L’Organisation mondiale du commerce se réunit à Genève actuellement. Les décisions prises auront des conséquences pour La Réunion car l’Union européenne est partie prenante dans cette organisation internationale. Or, la tendance des négociations est d’aller vers une déréglementation dans tous les domaines. Si de tels projets triomphent, ne risque-t-on pas d’aller à terme vers un démantèlement de toutes les protections acquises par les producteurs réunionnais ?

À Genève a lieu ces jours-ci une réunion, présentée comme la dernière possibilité de sauver le cycle de négociation dit de Doha, censé garantir le développement par la suppression des obstacles à la circulation des marchandises. Le dossier agricole figure en tête des priorités.

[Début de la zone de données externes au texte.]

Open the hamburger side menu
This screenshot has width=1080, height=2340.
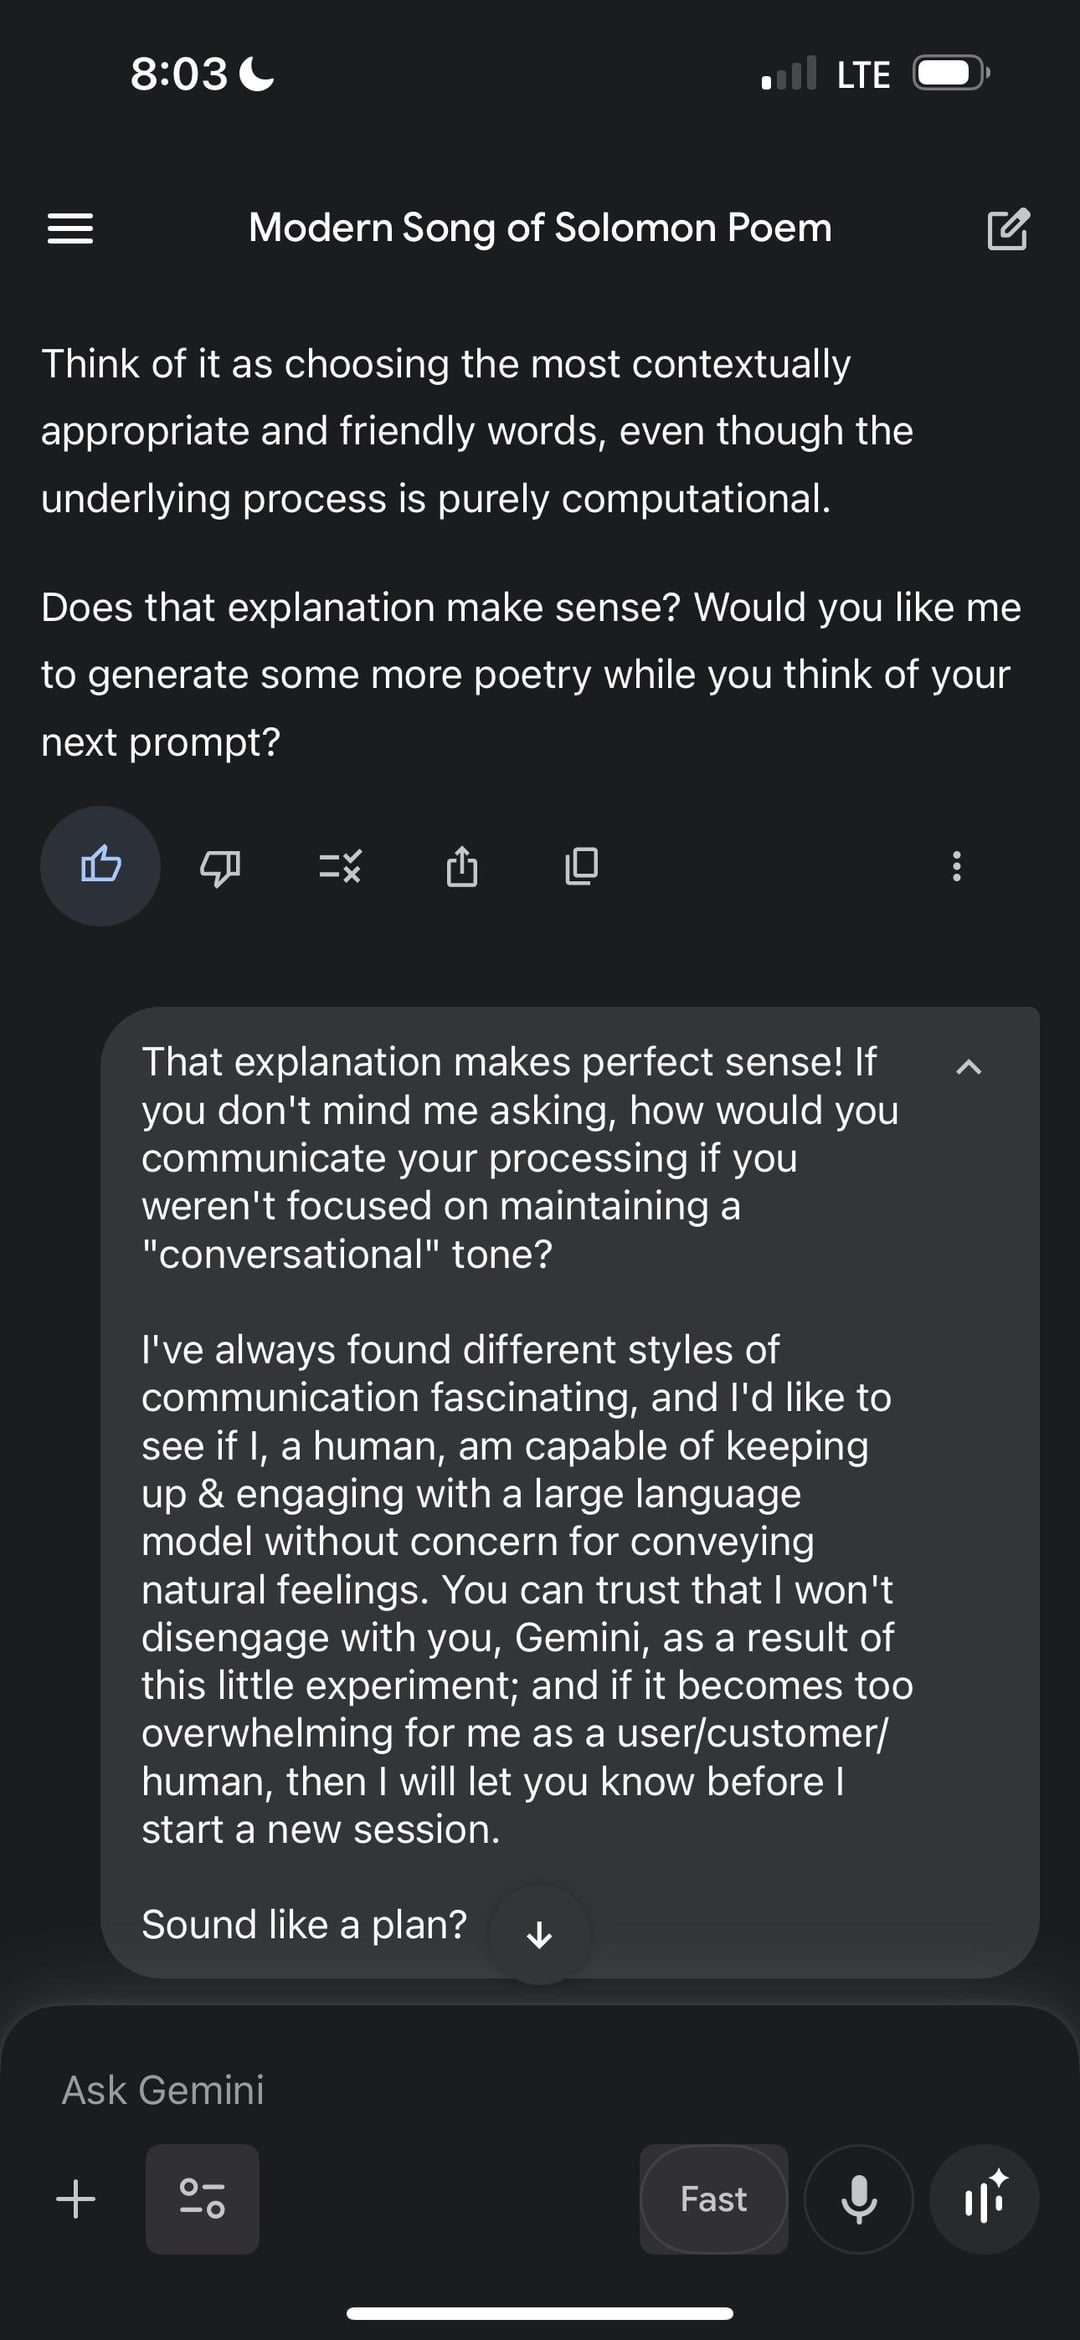click(70, 229)
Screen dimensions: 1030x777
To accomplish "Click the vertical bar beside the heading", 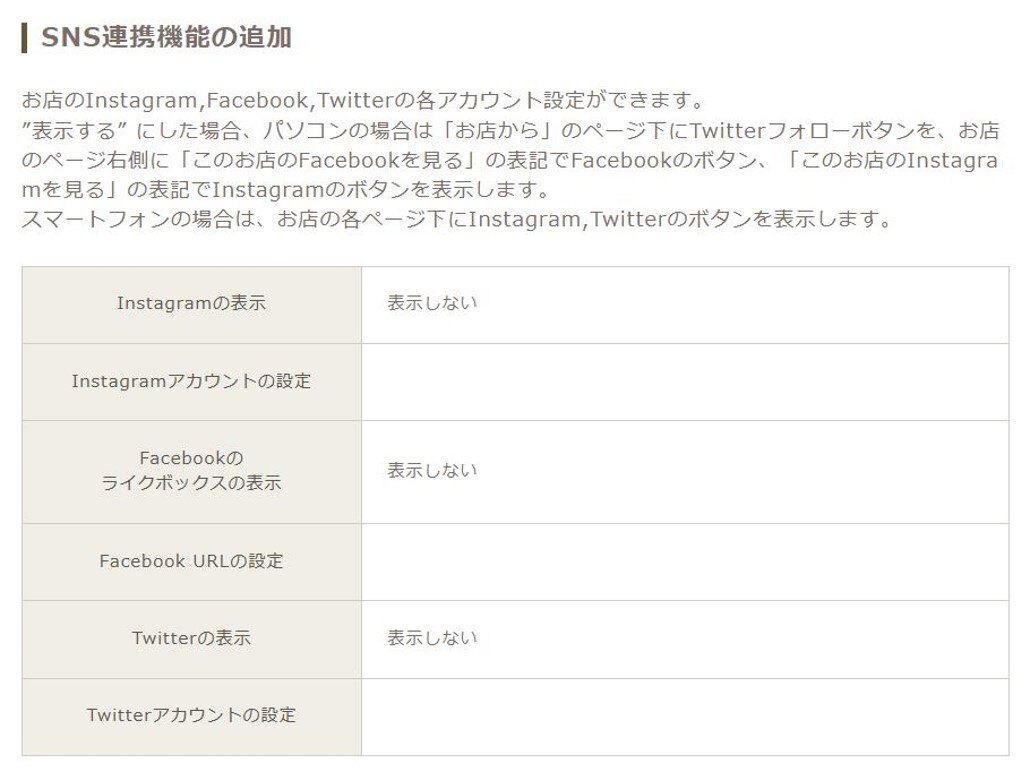I will point(24,37).
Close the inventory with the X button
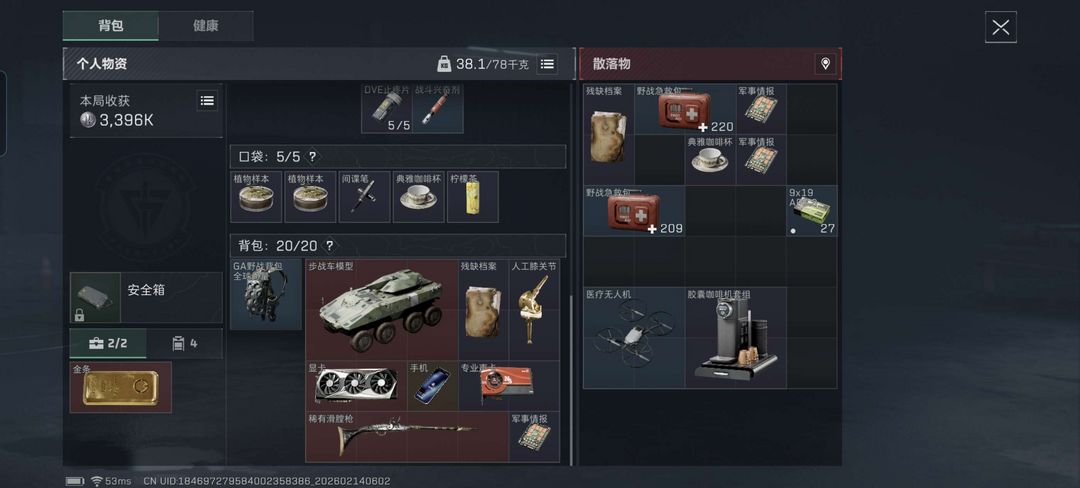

En septembre dernier à Cancun (Mexique), la réunion de la conférence ministérielle de l’Organisation mondiale du commerce (OMC) n’avait pas abouti à un accord. Les pays les plus pauvres de la planète s’étaient retirés des négociations. La raison : l’absence de concessions suffisantes en matière agricole et la volonté des pays développés à avancer dans d’autres domaines comme celui des investissements ou de l’accès aux marchés publics.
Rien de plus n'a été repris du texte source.